On 7/28/22 18:49, Djamil Lakhdar-Hamina wrote:
I am helping set up a 16 node cluster computing system, I am not a
system-admin but I work for a small firm and unfortunately have to pick
up needed skills fast in things I have little experience in. I am
running Rocky Linux 8 on Intel Xeon Knights Landings nodes donated by
the TAAC center. We are operating in Uganda where we have limited
resources and where power is quite expensive.
What are some good ways to implement power-saving ? I have already tried
power saving as per slurms power saving guide but 1) I am not quite sure
what it does and 2) in implementing a version on my virtual dev
environment I was able to get the power saving to stand down nodes, but
I was not able to get the power saving mechanism to spin them back up
when needed.
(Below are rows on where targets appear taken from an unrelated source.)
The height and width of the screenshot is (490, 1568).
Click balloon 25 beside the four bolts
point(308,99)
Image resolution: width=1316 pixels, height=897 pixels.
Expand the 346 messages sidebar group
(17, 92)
I put power saving in the slurm.cfg file, and I also
specified a SuspendProgram and a ResumeProgram similar to the one in the
https://slurm.schedmd.com/power_save.html
<https://slurm.schedmd.com/power_save.html>.
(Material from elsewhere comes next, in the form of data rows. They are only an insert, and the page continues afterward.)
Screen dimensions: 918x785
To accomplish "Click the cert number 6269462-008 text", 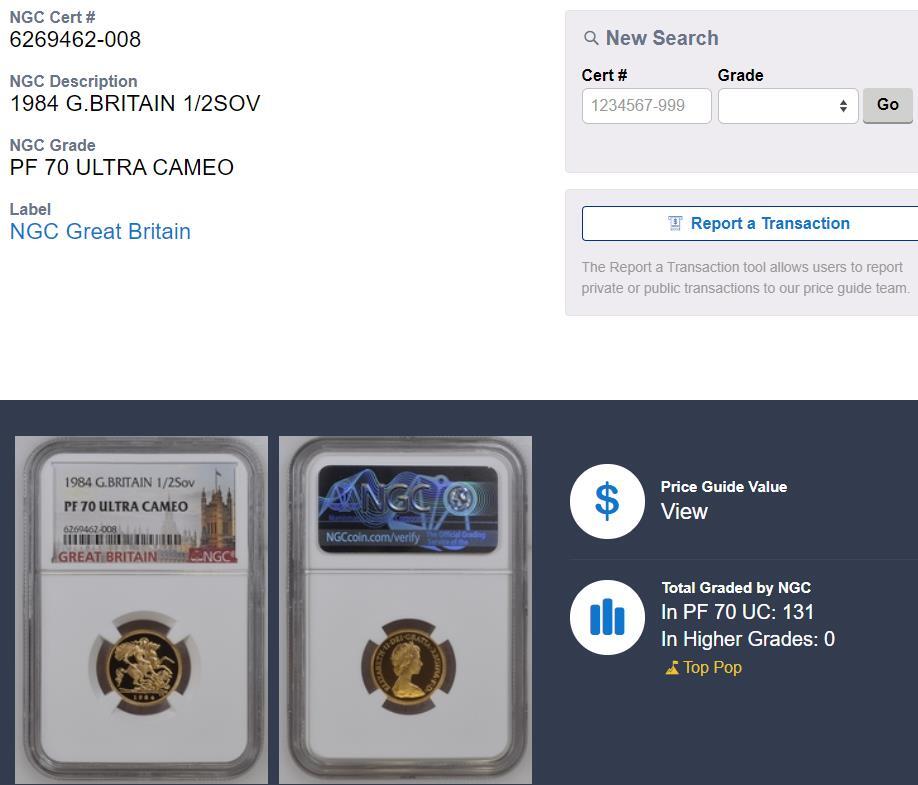I will point(75,39).
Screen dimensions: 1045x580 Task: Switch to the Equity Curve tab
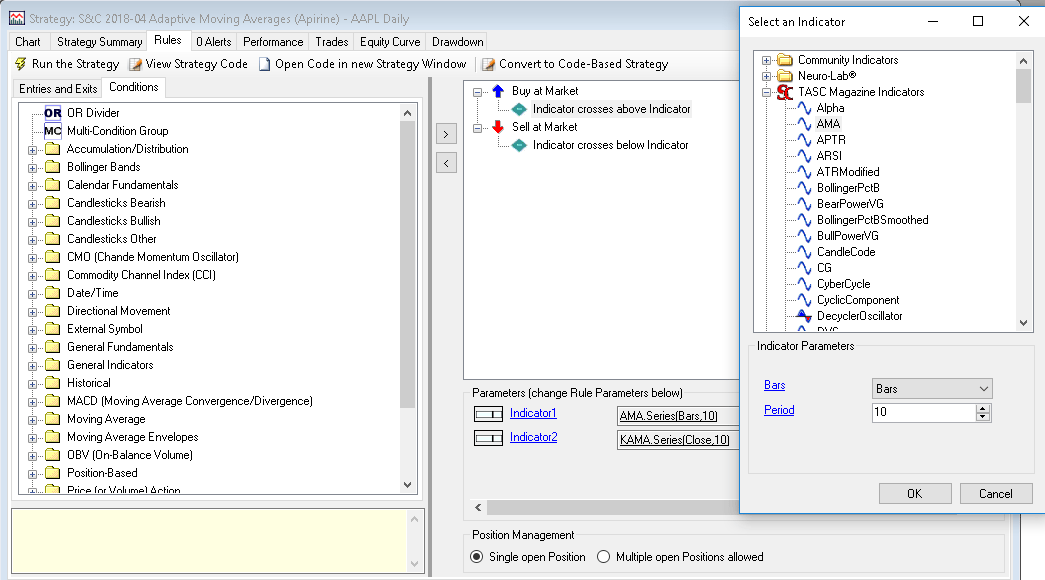[389, 42]
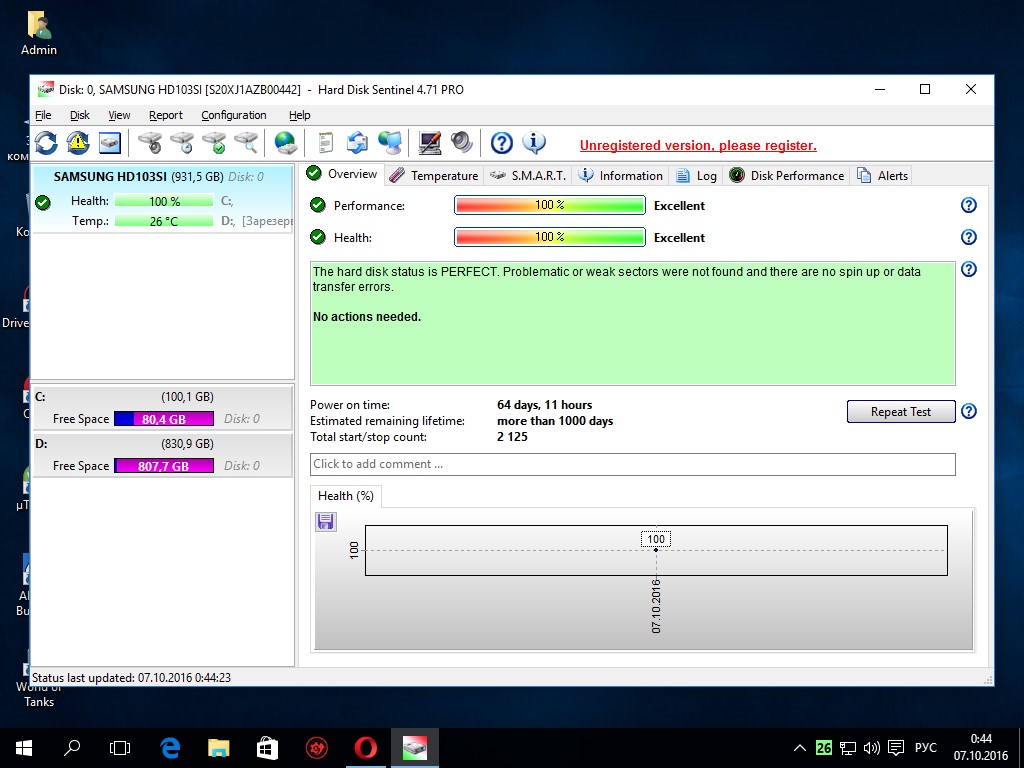The width and height of the screenshot is (1024, 768).
Task: Save the health graph using the floppy icon
Action: click(326, 521)
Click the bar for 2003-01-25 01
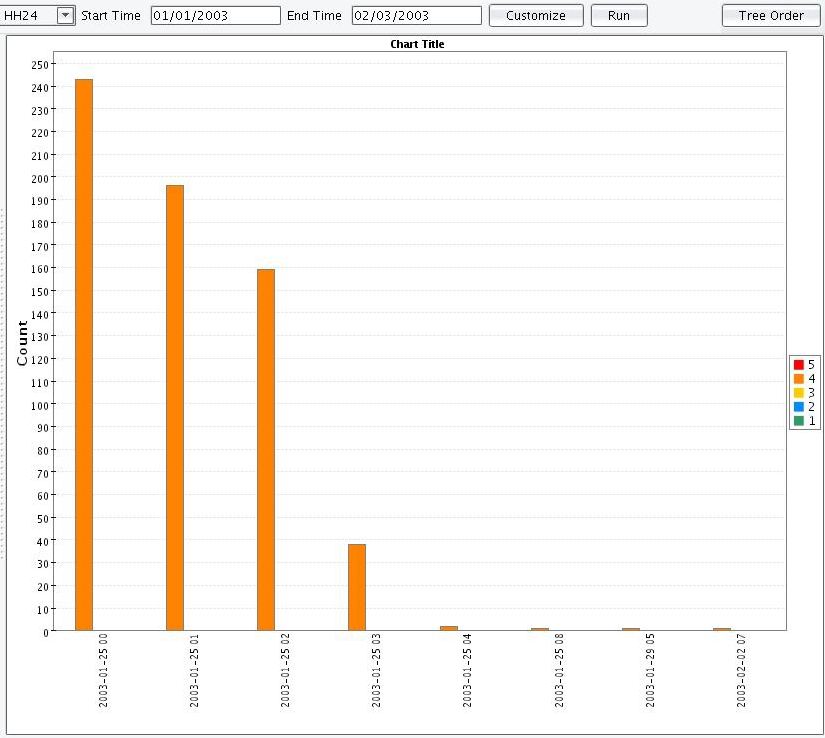This screenshot has width=825, height=738. (175, 408)
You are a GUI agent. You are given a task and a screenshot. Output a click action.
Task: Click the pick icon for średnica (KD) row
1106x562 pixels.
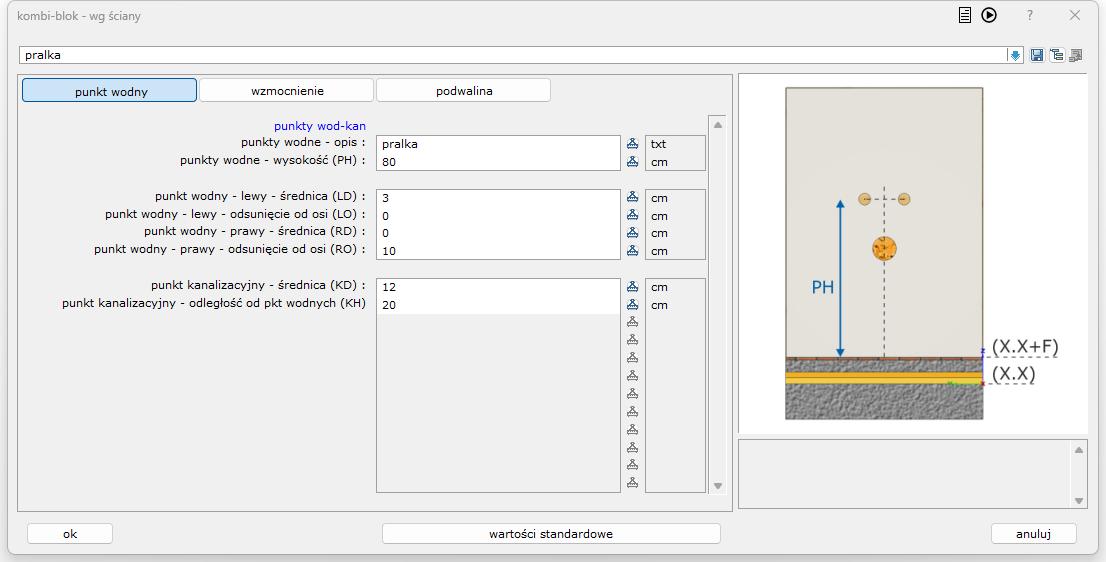[632, 287]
You might also look at Varorium:
https://variorum.readthedocs.io/en/latest/api/cap_functions.html
https://github.com/LLNL/variorum
So 1) how do I get this power saving mechanism to work, what exactly
will it do, I see it stands nodes down, will it spin them back up on
request of those resources? 2) Are there any better techniques for power
saving, say using IPMItool or something?
Sincerely,
Djamil Lakhdar-Hamina